I had my SSH keys for a Gitlab of our company running on my old computer and using this ssh command in the Windows cmd or the Git Bash worked fine (with git.my_server.com replaced by the Git server domain) - so my Windows was able to use the key, but Git for Windows was not:
ssh -T git@git.my_server.com
(which displayed: "Welcome to GitLab, @my_username!). However, when trying to clone, push or pull with git, I got the "Permission denied (publickey)" error message.

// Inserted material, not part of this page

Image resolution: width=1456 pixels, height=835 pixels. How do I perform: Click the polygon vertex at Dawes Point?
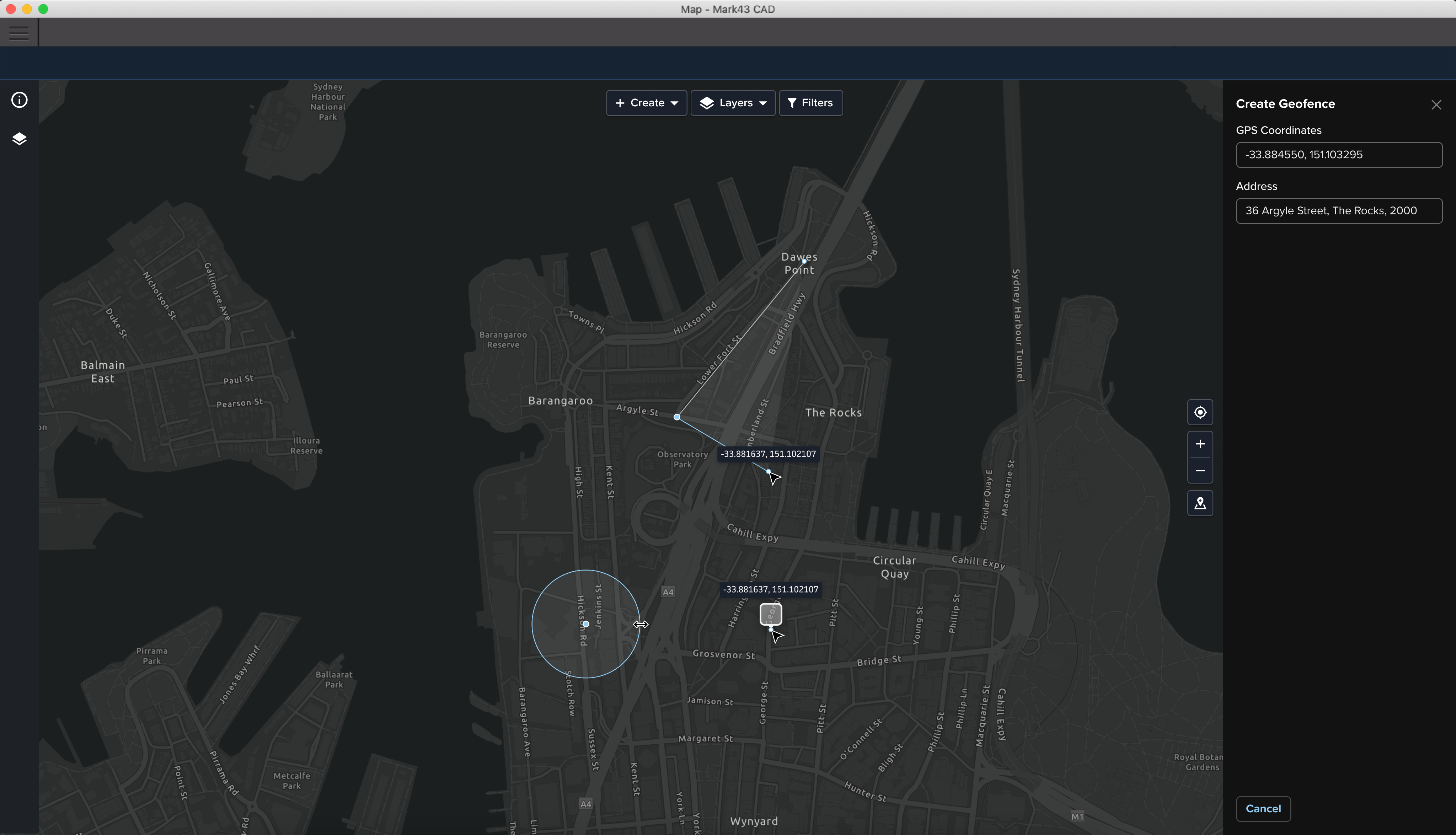tap(804, 262)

I initially couldn't find the location/environment of the SSH keys that Git uses, so I tried to copy/paste the ssh keys into this environment by using the Git Bash:
Open the Git Bash from the Windows Start Menu (not from a directory). Enter
pwd
I later found out that this returns the location of your ssh keys. In my case this returned '/u/', which was a network drive mounted as "U:\" in my Windows account.
Type cd .ssh
, then dir
. This may list your currently existing id files, like id_rsa and id_rsa.pub. I deleted these files since I didn't need them anymore (you might want to skip this if you successfully used other SSH keys on your installation, e.g. for other Git Servers):
rm id_rsa
rm id_rsa.pub
Create a new id_rsa file (if you have an existing id_rsa file, you can also use another name, like id_rsa_gitlab_my_username or something like that. Add .pub to this name for the public key):
vi id_rsa
and press the 'i' on your keyboard to switch to text insertion mode. Now copy the content of your private key file (I had mine in C:\Users\my_windows_username.ssh\id_rsa and used Notepad++ to copy the complete content, Windows notepad works fine as well).
Press Escape on your keyboard to exit text insertion mode, then enter ':' and 'x', then Enter to save the file. Repeat this for the public key file.
If you use multiple SSH keys or used another name for the id_rsa file, you should also create a 'config' file or copy the content of your existing configuration file:
vi config
(Again, press 'i', insert text, press ':', 'x', then Enter.) My file looks like this (use your server, user and SSH file name):
#SCC Gitlab
Host git.my_server.com
HostName git.my_server.com
User git
IdentityFile ~/.ssh/id_rsa
Now my Git for Windows was able to push, pull and clone without problems again.